İnsanı Biz yarattık, içinde ne denli vesveselerin oynaşıp kaynaştığını biliyoruz. Ve meseleyi mefhum-u muhalifiyle ele alalım: “İnsanı Biz yarattık ve içinde ne denli ulvî duyguların oynaşıp kaynaştığını da biliyoruz.”

İçinden kötü şeyler geçip sığlaşan, yozlaşan ve bodurlaşan, semere vermez hâle gelip kalbsiz yaşayan bir insanı Allah orada kupkuru bir odun gibi haşredecek. Yine, eski elbiselerin içinde, zâhiren çok sönük gözüken, fakat katresinde ummanların mevcelendiği çok büyük insanlar vardır ki, onların içine de Allah (celle celâluhu) muttali ve nigehbandır.

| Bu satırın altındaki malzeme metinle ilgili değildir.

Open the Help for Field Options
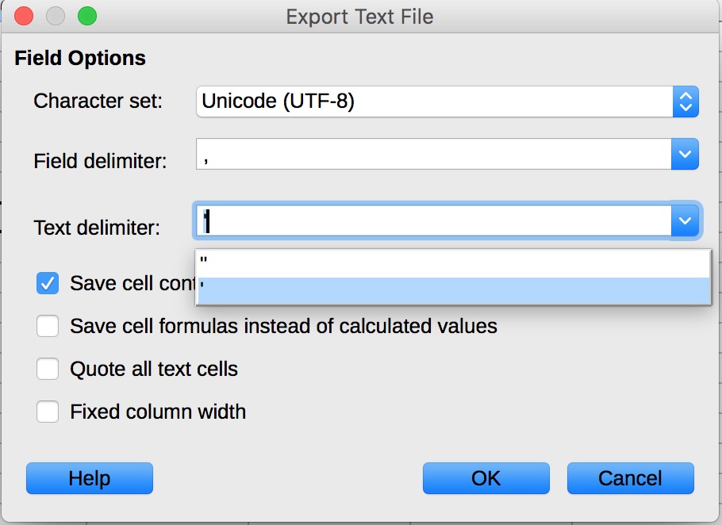722x525 pixels. click(x=89, y=478)
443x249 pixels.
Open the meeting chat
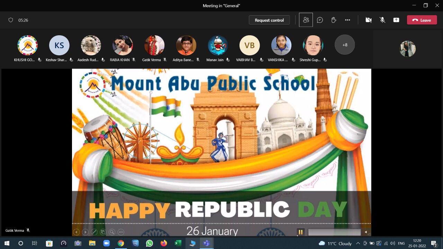point(320,20)
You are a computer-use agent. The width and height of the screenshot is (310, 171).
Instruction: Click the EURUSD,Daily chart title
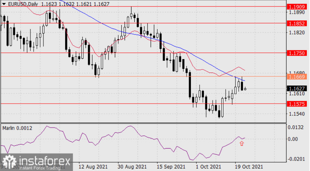23,4
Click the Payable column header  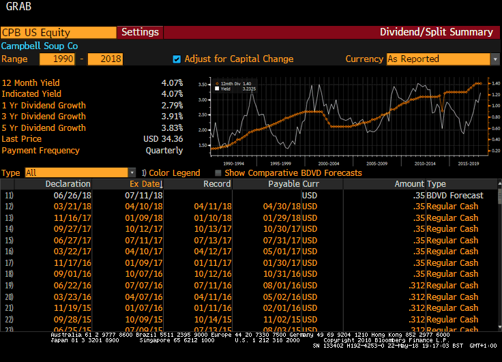(284, 184)
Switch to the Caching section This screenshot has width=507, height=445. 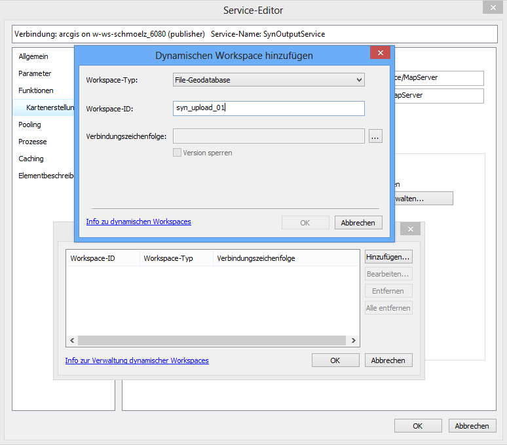coord(31,159)
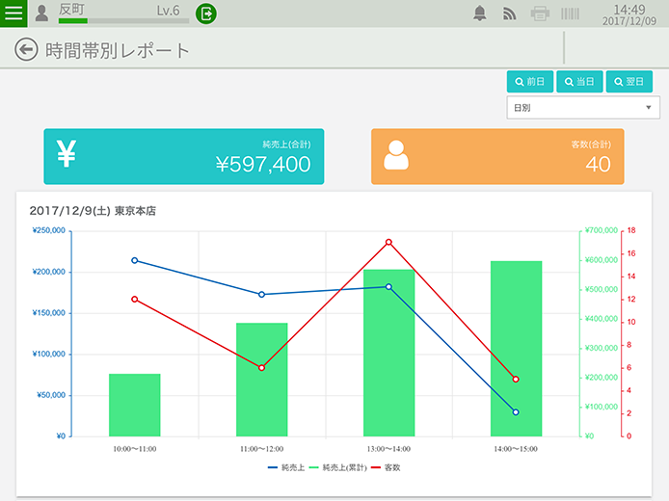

Onu da hesaba çekecek ve derinliğine göre mizan vaz’edecek ve ona göre mükâfat verecektir.

Haşir için hiçbir sebep olmazsa bile, ahsen-i takvîm sırrına mazhar insanın, öbür âlemde amellerinin tartılabilmesi ve gerçek değerini bulabilmesi için bir mahşere ve bir mahkeme-i kübrâya mutlaka lüzum vardır. Esasen hiçbir lüzum ve vücub Cenâb-ı Hakk’ı bağlamaz. Fakat O’nun Hakîm isminden yola çıkarak buradaki lütuflarından istidlâl ile gidiyor ve neticede mahşerin kurulacağı hakikatine varıyoruz.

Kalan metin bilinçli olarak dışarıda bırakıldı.